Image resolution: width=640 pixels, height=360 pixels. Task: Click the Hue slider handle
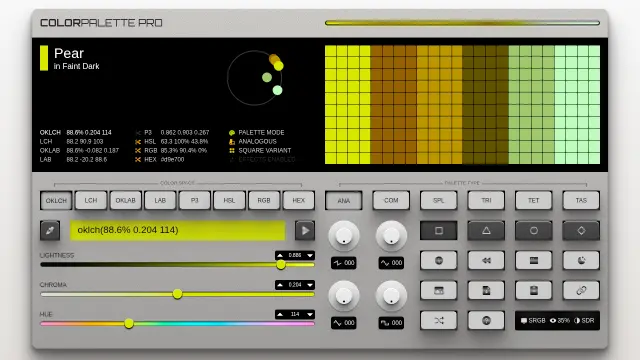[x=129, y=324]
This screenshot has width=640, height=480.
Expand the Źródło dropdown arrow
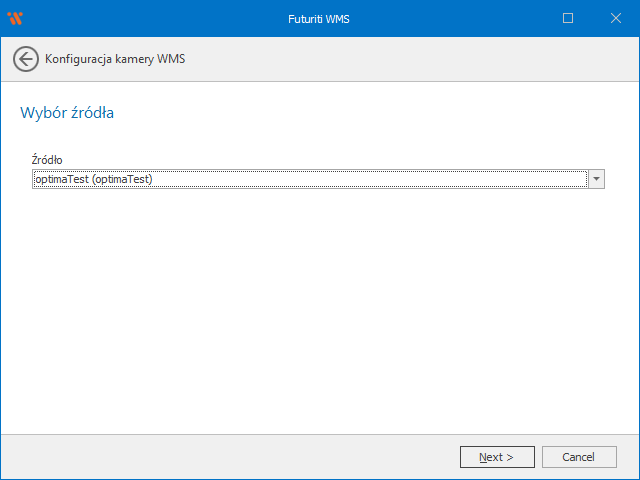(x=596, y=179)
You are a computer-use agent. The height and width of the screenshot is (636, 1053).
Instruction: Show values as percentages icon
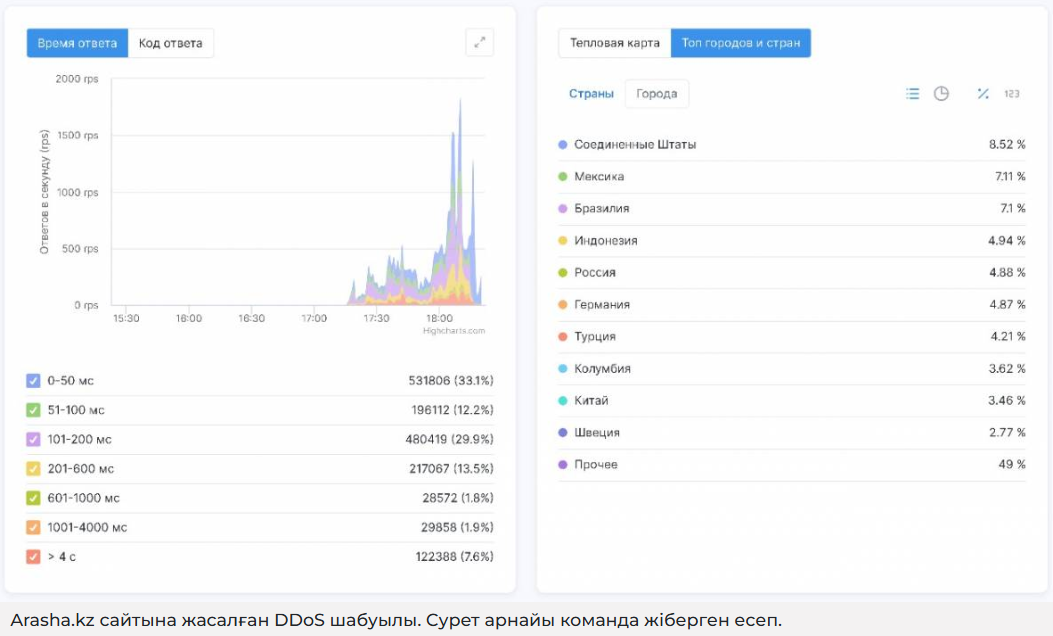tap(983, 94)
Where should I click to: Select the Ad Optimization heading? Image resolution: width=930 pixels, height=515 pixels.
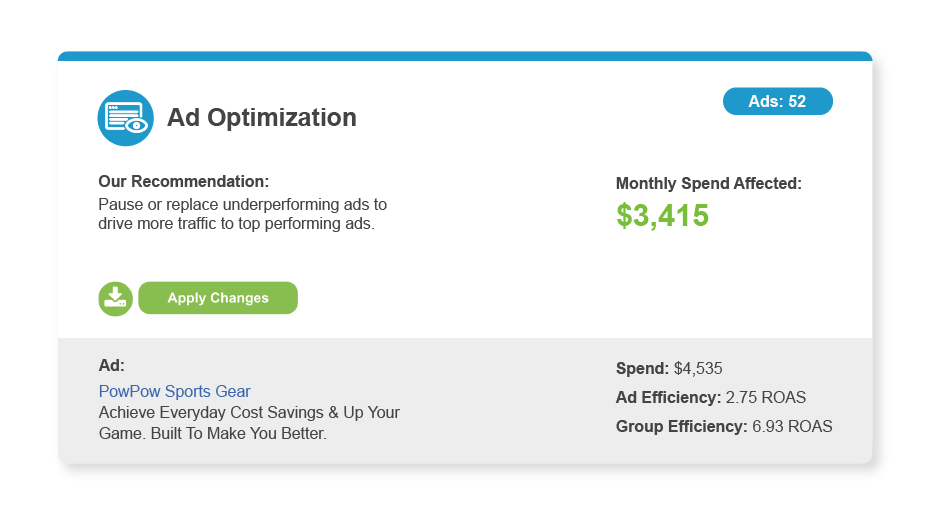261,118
= = = =
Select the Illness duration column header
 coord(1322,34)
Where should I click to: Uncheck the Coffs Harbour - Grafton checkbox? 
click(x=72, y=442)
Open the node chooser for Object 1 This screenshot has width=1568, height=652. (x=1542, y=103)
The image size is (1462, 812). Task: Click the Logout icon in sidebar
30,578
= = = =
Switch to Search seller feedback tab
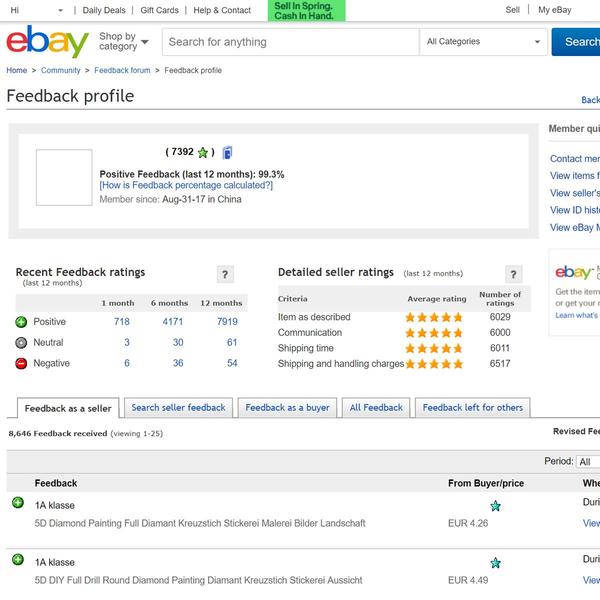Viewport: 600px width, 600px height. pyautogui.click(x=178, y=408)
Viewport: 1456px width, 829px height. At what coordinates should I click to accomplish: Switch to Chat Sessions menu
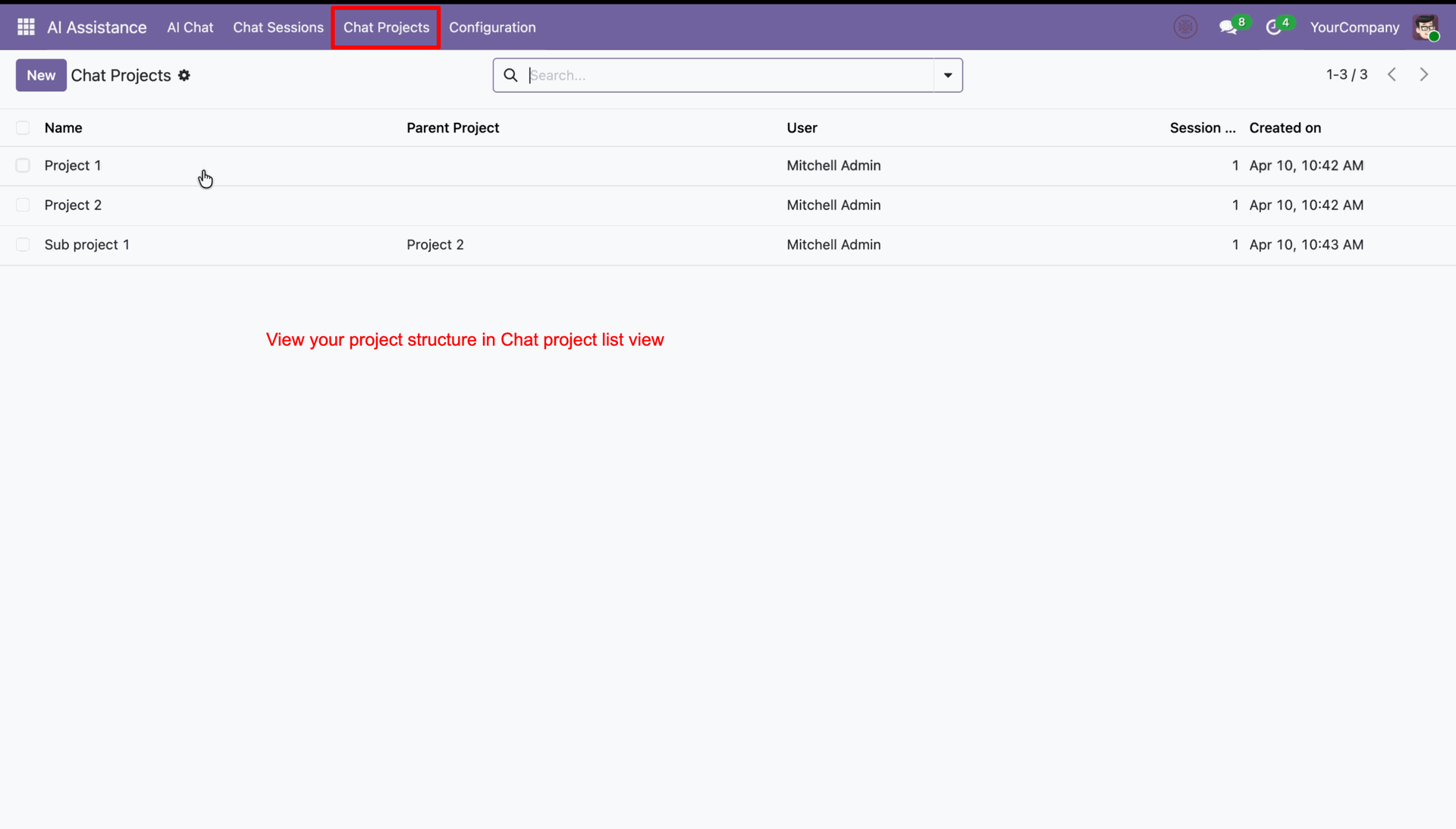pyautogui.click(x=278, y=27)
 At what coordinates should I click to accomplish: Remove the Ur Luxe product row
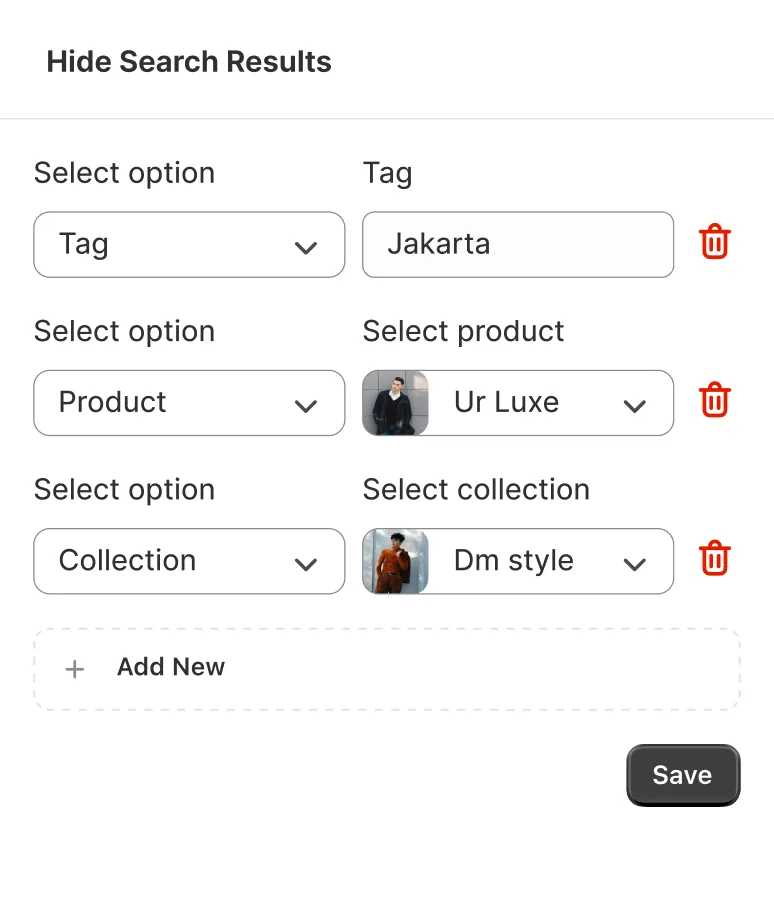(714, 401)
= = = =
YOUR GOAL: Going through the listing above, copy out every line that has the string "This".

TASK RESULT:
This screenshot has width=640, height=480.
Open the node chooser for Object 1 This screenshot has width=1568, height=652. (x=1542, y=103)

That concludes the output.